I think people who approach writing in this way assume that, whatever thought they manage to express is by definition "good," because they feel they've been "inspired" to write.

You can have inspiration out the wazoo but suck as a writer.  There, I said it.

Thinking is one thing. Writing is another. This blog is a good example of that. I've had all kinds of thoughts this year, and yet, I've been more than a little remiss when it comes to sitting down and writing them.

As Dorothy Parker once said, "The art of writing is the art of applying the ass to the seat."  Too true, Dottie, too true.

I particularly like King's overarching advice about vocabulary and sentence structure: keep it simple.

King notes that "One of the really bad things you can do to your writing is to dress up the vocabulary, looking for long words because you're maybe a little bit ashamed of your short ones" (117). Instead, King advocates "us[ing] the first word that comes to ... mind, if it is appropriate and colorful" (118).

I would agree. If nothing else, stick the word you had in mind in there and move on. You can always highlight it with a note to yourself that you might like to find a better one later on. But go with the initial impulse, because you want that initial impulse documented and you don't want to slow your roll when it comes to writing.

Figuring out a new word for an idea you've expressed is a "revision" activity, not a "writing" activity.

The same holds true for sentence structure or style. As King points out, "simple sentences provide a path you can follow when you fear getting lost in the tangles of rhetoric" (121).

As a writer and academic, I see this particular episode of "Lost" on a regular basis. People--myself included--will often write long sentences and claim that they "need" to "say it that way" because the idea is "so complex."

But really, we do it because we want to sound "smart."

And sometimes we do. But more often, we just sound frightened and confused.

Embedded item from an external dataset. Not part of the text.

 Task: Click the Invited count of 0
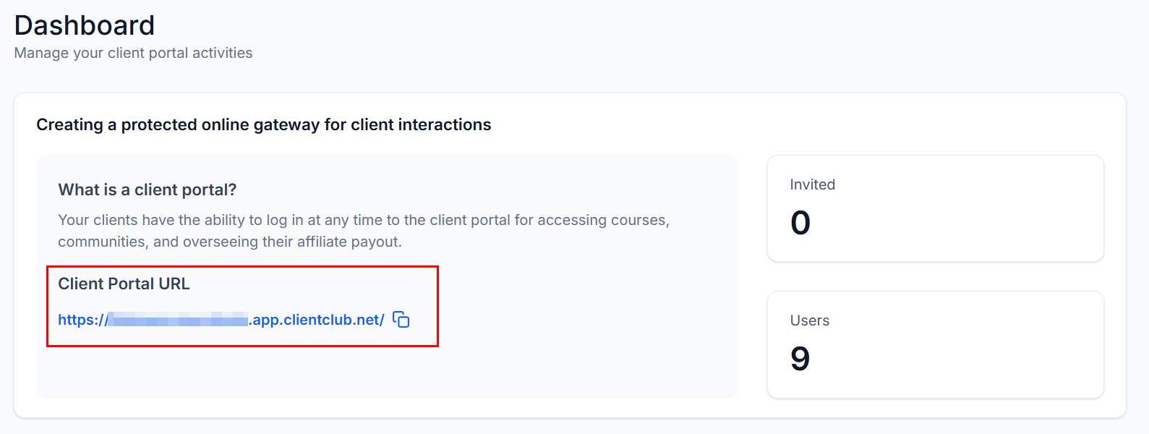800,223
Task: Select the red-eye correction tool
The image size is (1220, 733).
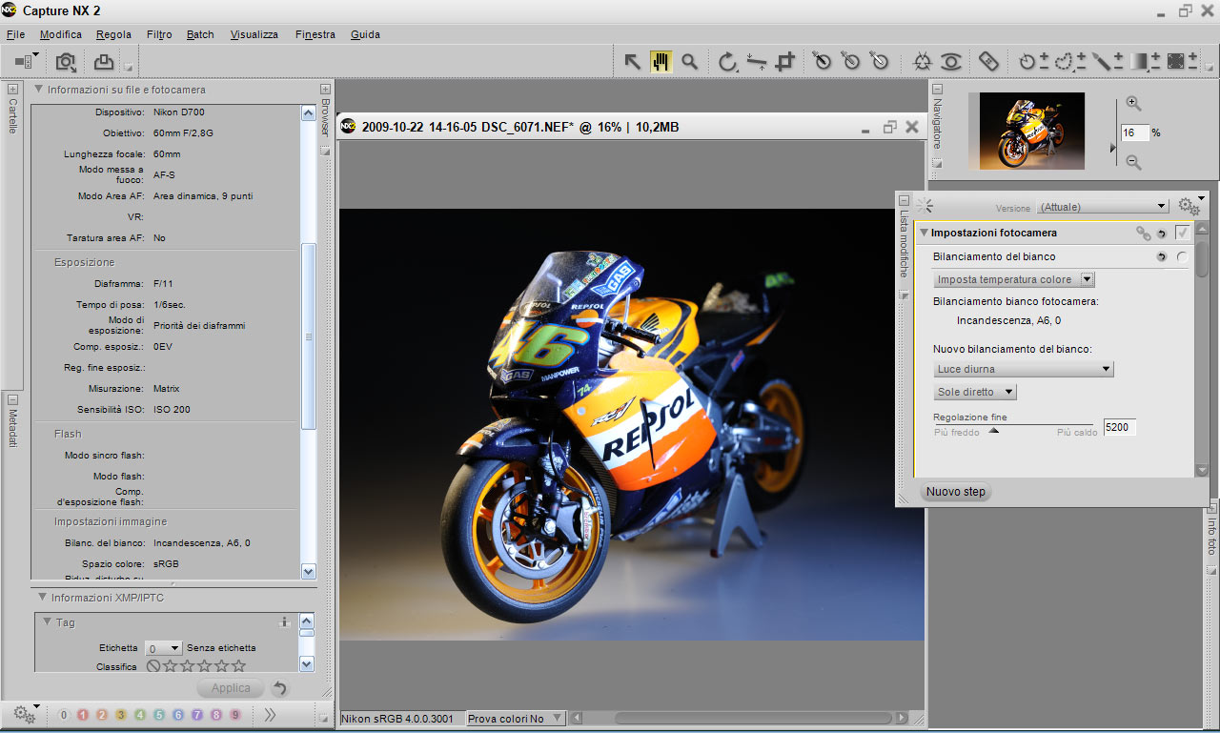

A long, meandering sentence suggests that the writer has an idea--a small one, perhaps. They think it could be a larger idea, but they aren't sure of that yet and they aren't sure how that's going to happen (if it's going to happen), so they just write and write and keep writing, even when they realize that they don't know what they're even writing anymore, much less why.

They craft a long, rhetorically twisted sentence to suggest that their idea has length and breadth when all they had was a short idea with all kinds of potential depth and possibility.

Stretching that out in a long sentence creates the equivalent of a taffy-pull. When you pull taffy, you're adding air bubbles. You want to do that with taffy, because it makes the candy lighter and chewier. 

When you pull sentences like taffy, you're also adding air. Your reader may have more to chew on, but the idea is now light and airy too.

As King points out "Good writing is often about letting go of fear and affectation" (128). Let go of the fear that you won't sound "smart enough" and let go of the affectation in your vocabulary, and your writing will improve because your ideas will be succinct and substantial.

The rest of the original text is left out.